Letters

Posted

Our kids and their cellphones

To the Editor:

Randi Kreiss’s column “And we did it all without smartphones” (Sept. 15-21) was spot on. People today are too connected for independent thought. When we sent our children to school, we let them deal with any incident in their own way. How else could they prepare for the future, when they would have to make decisions for themselves?

Nowadays there is constant intervention, so the first steps of separation cannot occur. Remember when there was only one phone in a household? Even with extensions, there was only one number. Electronics have their role, but we over-use them. If everything is done for us, what’s the role of the human being?

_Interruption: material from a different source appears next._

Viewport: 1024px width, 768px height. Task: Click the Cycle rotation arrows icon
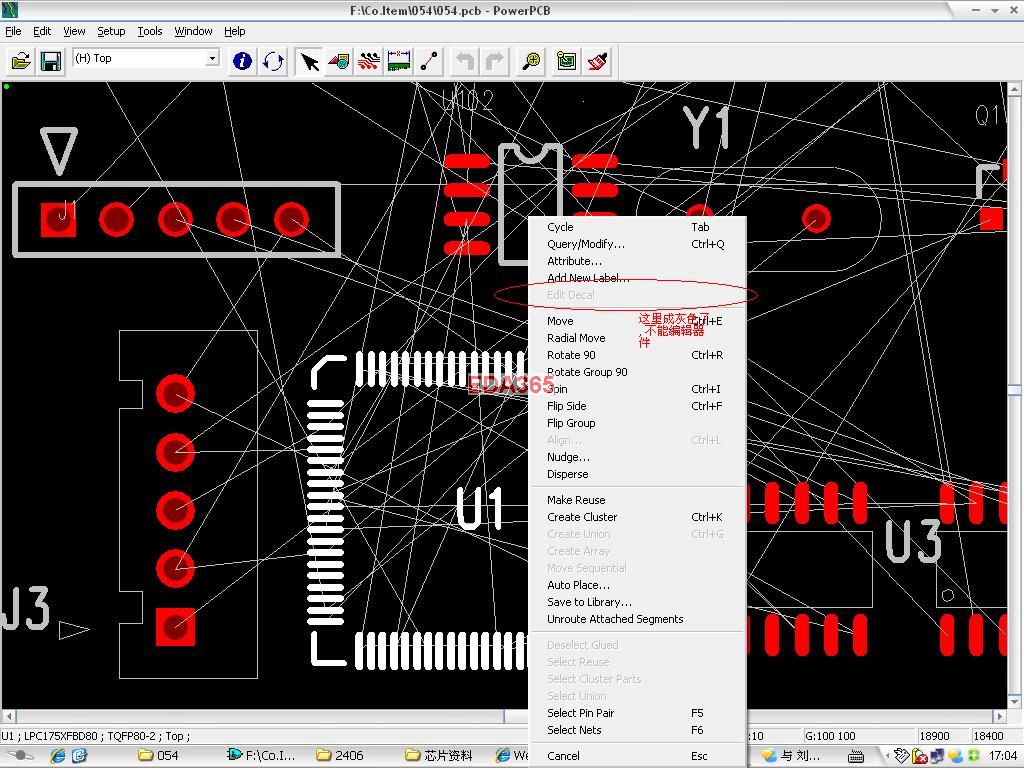273,61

Thanks, Randi, for another good column.

Mary Schwarz

Long Beach

County should reject sewage deal

To the Editor:

In a rare move, the Nassau County Legislature’s Rules Committee tabled a proposed contract with KPMG, for which the firm would investigate possible refinancing of county and sewage debt as part of a deal to lease Nassau’s sewage treatment plants to a financial firm.

Would refinancing the sewage debt be a good deal for the county government? Yes. Who wouldn’t want nearly a billion dollars that didn’t need to be repaid? Would it also be good deal for the financial conglomerate that won the bid? Yes. Who wouldn’t want a guaranteed rate of 4 to 8 percent in fee increases every year from county residents?

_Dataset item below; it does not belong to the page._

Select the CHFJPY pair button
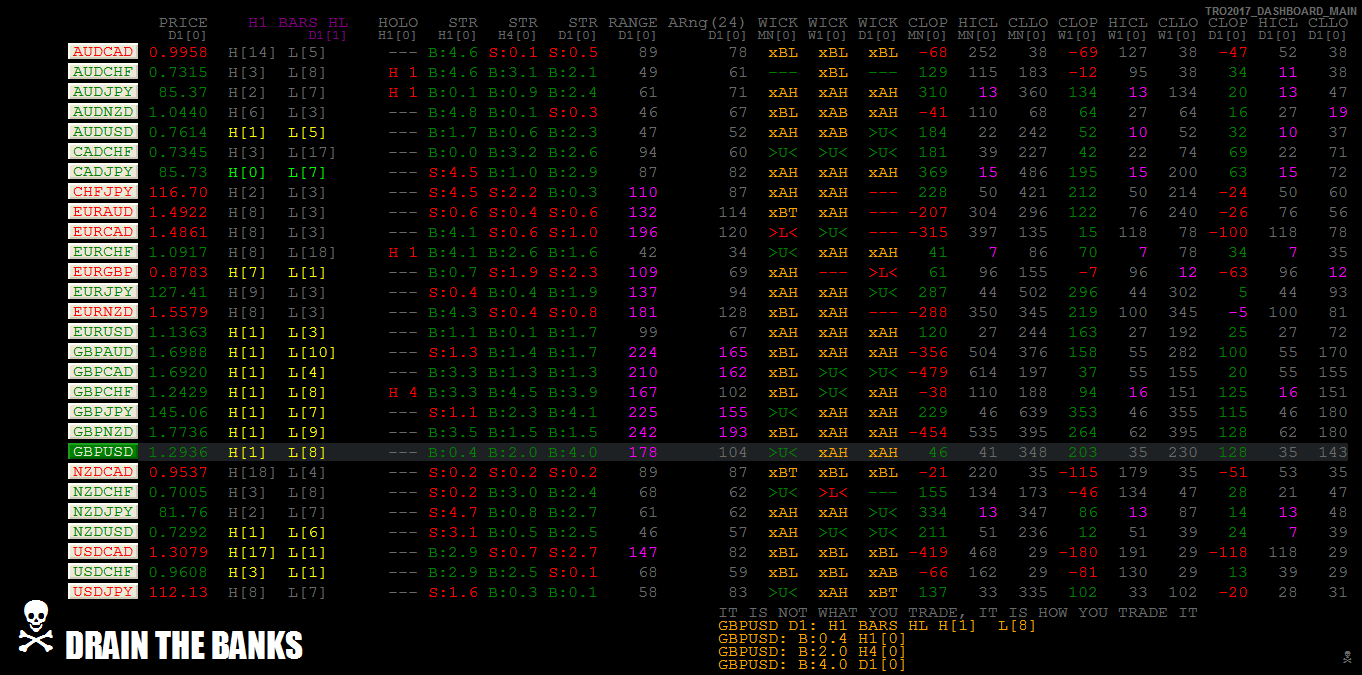 [103, 192]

Refinancing, however, would be a horrendous deal for Nassau taxpayers, who would incur new debt of historic proportions, which they would have to repay to a private enterprise in their monthly sewage bills.

This would be another way to take money from overtaxed Nassau residents without calling it a tax. It would be a back-door sewage tax hike.

At the same time, South Shore residents living near the Bay Park and Cedar Creek sewage treatment plants would remain at risk under the deal, because improvements to the plants would not be part of it.

In 2012, when Nassau officials first contemplated this back-door borrowing, Bloomberg News reported the potential deal as the “biggest one-shot ever for a New York municipality.” The Nassau Interim Finance Authority rejected the Morgan Stanley contract in 2012 and the KPMG contract in 2015, and the Legislature’s Rules Committee tabled it. No matter how many times county officials try to tweak the terms, it’s still the same deal, and should be rejected for the same reasons.